355 500 произведений, 25 200 авторов.

Электронная библиотека книг » Джон Харви » Потерянные годы (ЛП) » Текст книги (страница 16)
Потерянные годы (ЛП)
  • Текст добавлен: 15 января 2022, 10:32

Текст книги "Потерянные годы (ЛП)"


Автор книги: Джон Харви


Жанры:

   

Роман

,

сообщить о нарушении

Текущая страница: 16 (всего у книги 16 страниц)



  – Все остаются на своих местах, – крикнул он в дверь. «Меньше они хотят пострадать».




  Убрав пистолет с глаз долой и переложив мусорный мешок на другую руку, он протиснулся через дверь туда, где в машине ждал Кит.

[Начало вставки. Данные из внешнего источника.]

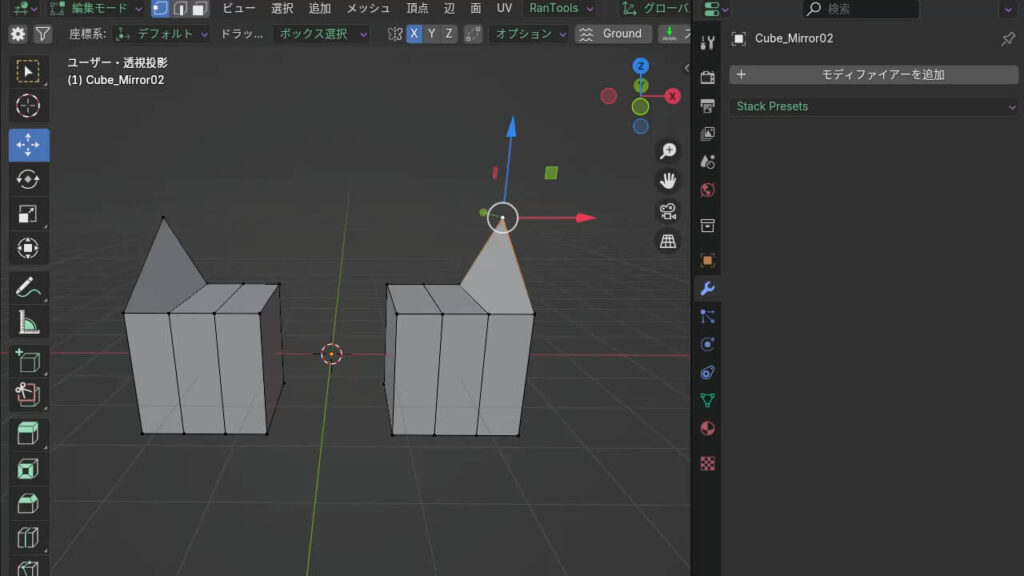Toggle X axis mirror button
The height and width of the screenshot is (576, 1024).
(414, 34)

  За исключением того, что Кит не ждал, как и машина.




  – Вооруженная полиция, – произнес усиленный голос. «Положи руки за голову и ляг на землю. Сделай это сейчас."




  Даррен мог видеть четыре машины, двигавшиеся поперек дороги; за каждым стояли люди в синих комбинезонах, раскинув руки, оружие на концах этих рук было направлено на него.




  «Кит!» Даррен закричал от боли. «Кит!»




  Из безопасности машины, где он сидел с Резником и Линн Келлогг, в квартале от строительного общества, Кит услышал голос Даррена, зовущий его по имени, и поднес обе руки к ушам.




  – Вооруженная полиция, – повторил голос. «Вы окружены. Теперь поднимите руки над головой, а затем сцепите их за шеей. Это твое последнее предупреждение.




  Даррен сунул руку под куртку и вытащил пистолет, поворачивая его, пока он не оказался перед ним, целясь в направлении ближайшей машины.




  Сержант, отвечавший за группу тактического реагирования, отдал приказ, и Даррена отбросило назад, и он качнулся, как потерявший равновесие фигурист, а затем упал вперед, и ничто не могло сломать его падение.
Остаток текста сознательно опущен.